Feature

Requirements traceability before the model gets too big to understand

Cairn helps engineers keep requirements connected to the system model. Requirements can be linked to the nodes that satisfy them, the verifications that test them, and the related artifacts that depend on them.

Traceability should not be a spreadsheet you rebuild before every review. It should live with the model.

What you bring

  • Requirements attached to model nodes
  • Verification intent
  • Known dependencies
  • Interface and architecture context

What Cairn creates

  • Requirement ownership by node
  • Trace links such as satisfies, implements, verifies, derives, and depends_on
  • Verification coverage
  • Relationship confidence and status
  • Change history for model evolution

What this helps you do

Traceability fails when requirements, architecture, interfaces, and verification plans live in separate tools. Cairn keeps those relationships in one model so you can see coverage, gaps, and connections while the system is still evolving.

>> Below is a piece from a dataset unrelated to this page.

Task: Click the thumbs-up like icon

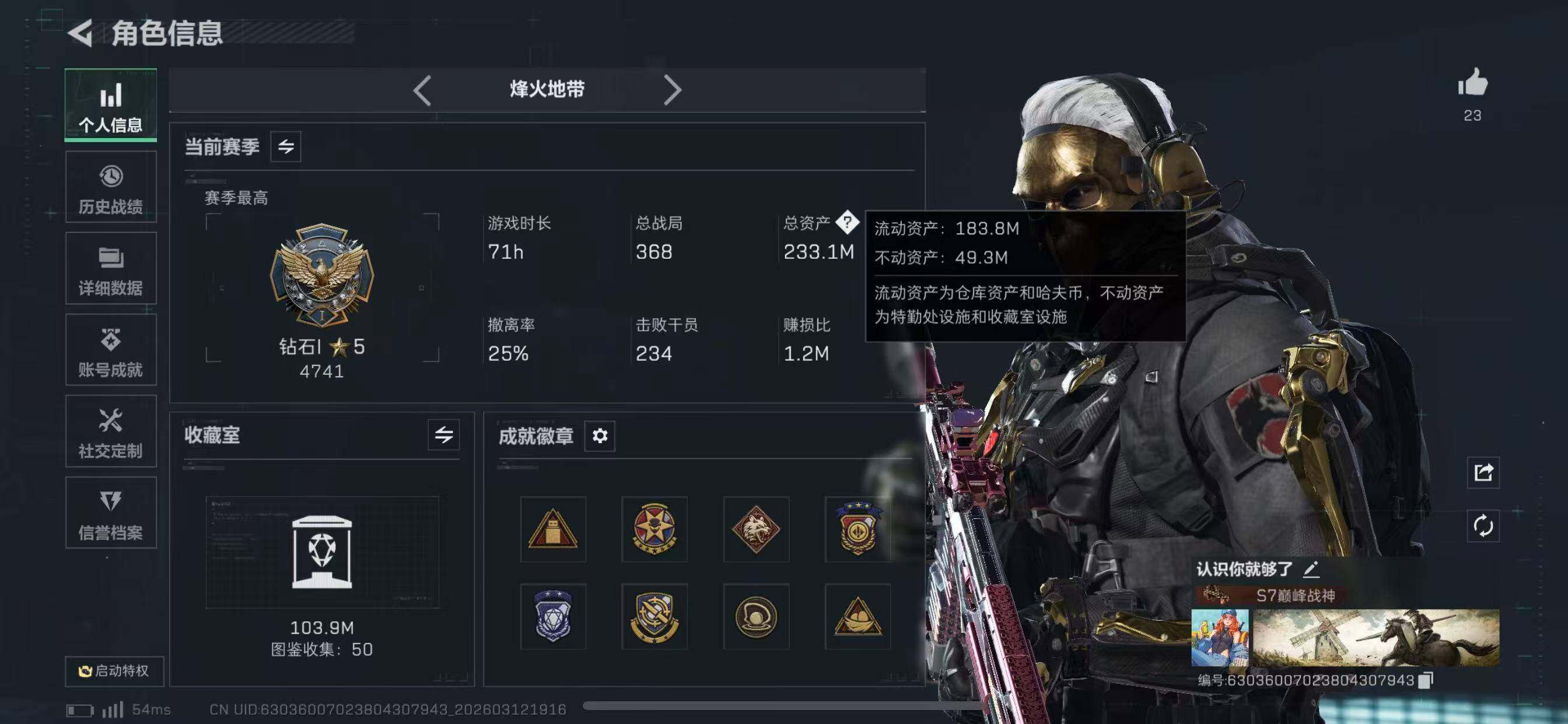Action: click(1472, 82)
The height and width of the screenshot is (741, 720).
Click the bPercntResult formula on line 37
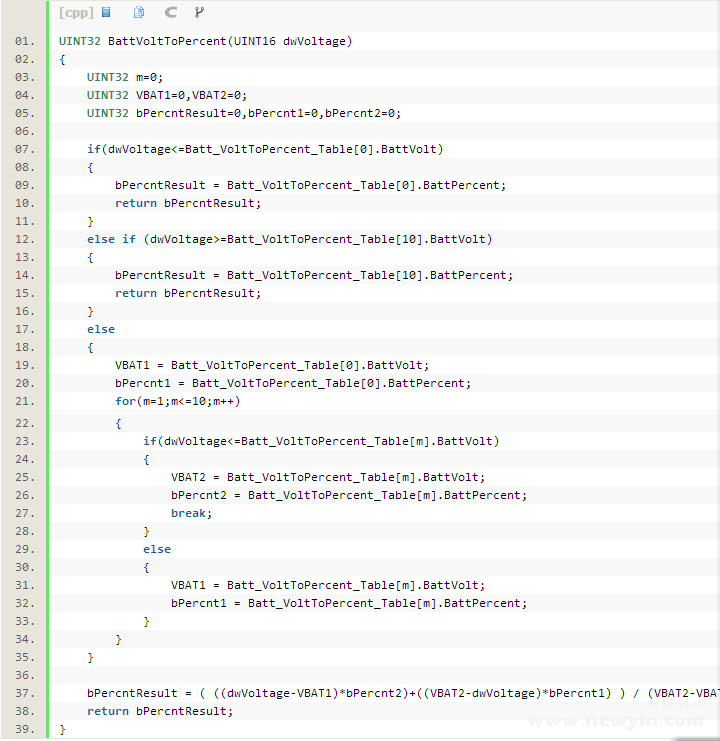click(400, 693)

Why this is different from a spreadsheet

A spreadsheet can list requirements and status, but it does not understand the system. Cairn stores relationships between typed model artifacts, making traceability navigable and inspectable instead of manually reconstructed.

FAQ

Can Cairn show untraced requirements?

Yes. Traceability and quality views can identify gaps and incomplete coverage.

Can I use Cairn before formal requirements management?

Yes. Cairn is designed for the early phase when the team needs structure before heavy enterprise tooling.

Does Cairn replace DOORS?

No. Cairn is not a full enterprise requirements database replacement. It is useful earlier, when the model is being formed and relationships need to become visible.